May 01, 2010 | View Comments

prototyping in ruby was a great way to prove the concept but my main motivation for this project was to play some more with pig.

the main approach will be

- maintain a relation with one record per token
- fold 1 hours worth of new data at a time into the model
- check the entries for the latest hour for any trends

the full version is on github. read on for a line by line walkthrough!

the ruby impl used the simplest approach possible for calculating mean and standard deviation; just keep a record of all the values seen so far and recalculate for each new value.

for our pig version we'll take a fixed space approach. rather than keep *all* the values for
each time series it turns out we can get away with storing just 3...

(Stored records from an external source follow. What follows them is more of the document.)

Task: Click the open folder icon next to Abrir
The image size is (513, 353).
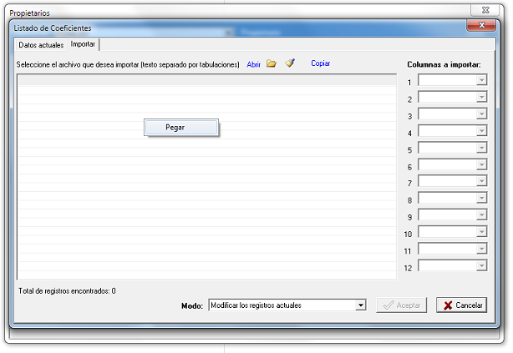Action: [x=272, y=63]
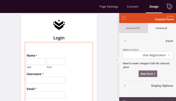Click the SeedProd leaf logo icon

point(169,6)
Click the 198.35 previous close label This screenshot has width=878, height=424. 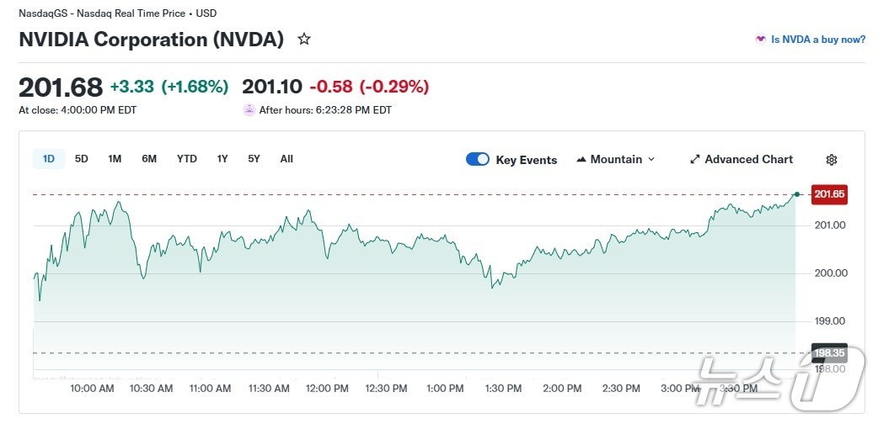[x=828, y=353]
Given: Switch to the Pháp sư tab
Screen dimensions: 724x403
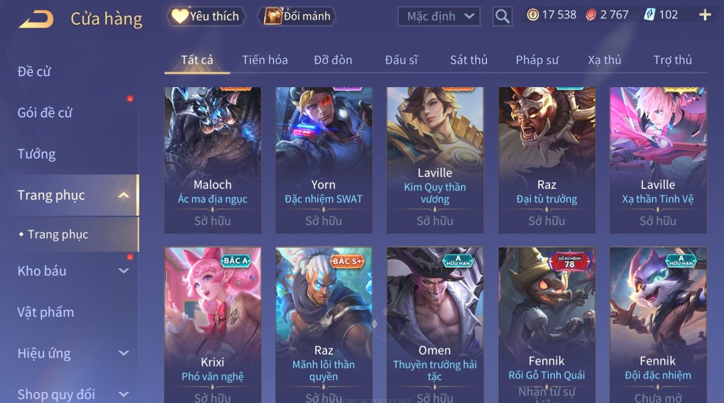Looking at the screenshot, I should tap(537, 60).
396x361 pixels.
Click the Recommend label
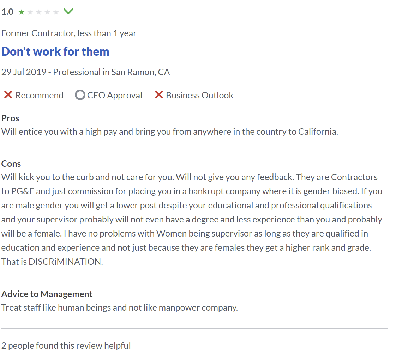40,95
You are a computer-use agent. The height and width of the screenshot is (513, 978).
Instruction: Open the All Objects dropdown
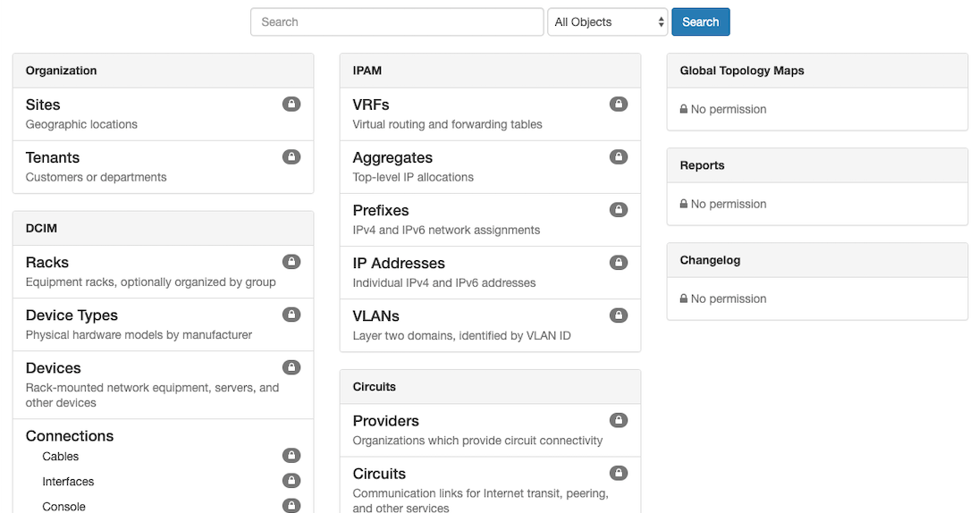608,22
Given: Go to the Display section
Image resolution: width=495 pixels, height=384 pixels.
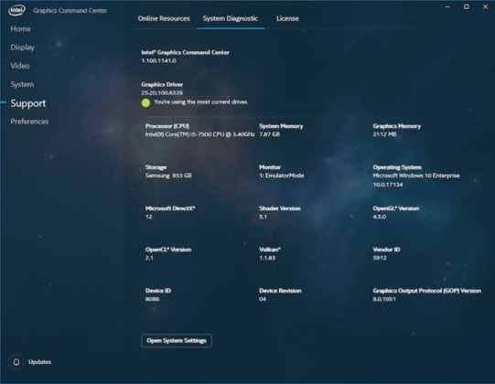Looking at the screenshot, I should click(22, 48).
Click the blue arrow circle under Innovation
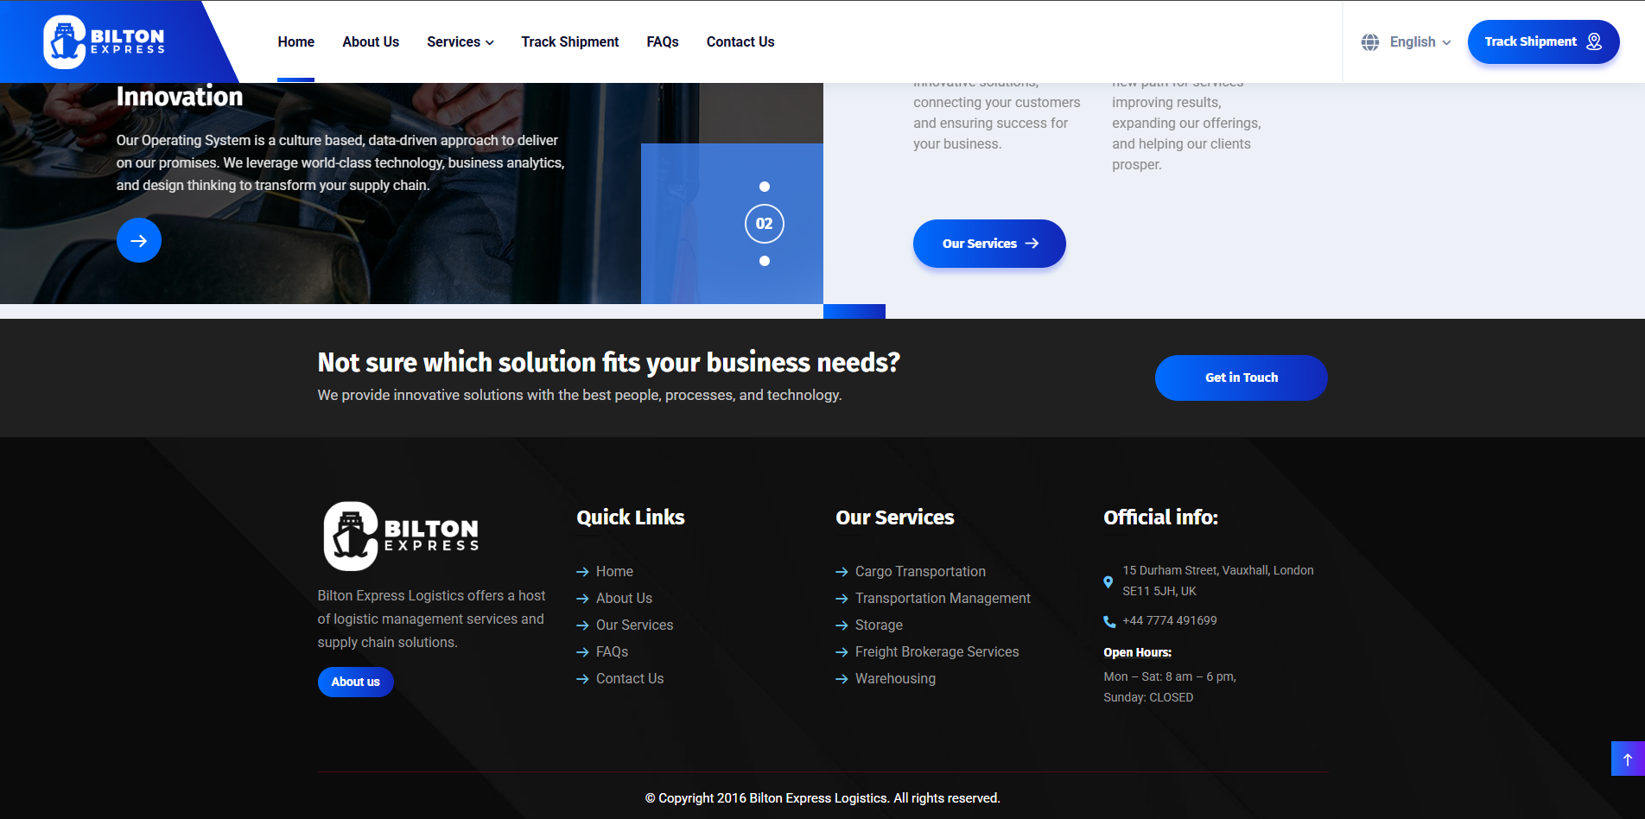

- num_occurences: the number of values
- mean: the current mean of all values
- mean_sqrs: the current mean of the squares of all values

the idea is that the mean_{n+1} = ( n * mean_{n} + new value ) / n+1

and that the standard deviation_{n+1} can be calculated from n, the mean_{n} and the mean of the squares_{n} as we'll see below

let's say we've already run it 6 times and we're now folding in the 7th chunk of per-hour data

the data up to now shows the following

token 'a' has been seen in all 6 chunks with frequencies [1,2,1,2,1,1]; μ=1.33 ρ=0.51

token 'b' has been seen in 3 chunks with frequencies [1,2,2]; μ=1.66 ρ=0.57

token 'c' has been seen in 3 chunks with frequencies [3,4,2]; μ=3 ρ=1

the first thing is to load the existing version of the model, in this case stored in the file 'data/model/006' it contains everything we need for checking the trending for each token

> model = load 'data/model/006' as (token:chararray, num_occurences:int, mean:float, mean_sqrs:float); > describe model; model: {token: chararray, num_occurences: int, mean: float, mean_sqrs: float} > dump model; (a,6,1.333333F,2.0F) (b,3,1.666666F,3.0F) (c,3,3.0F,9.666666F)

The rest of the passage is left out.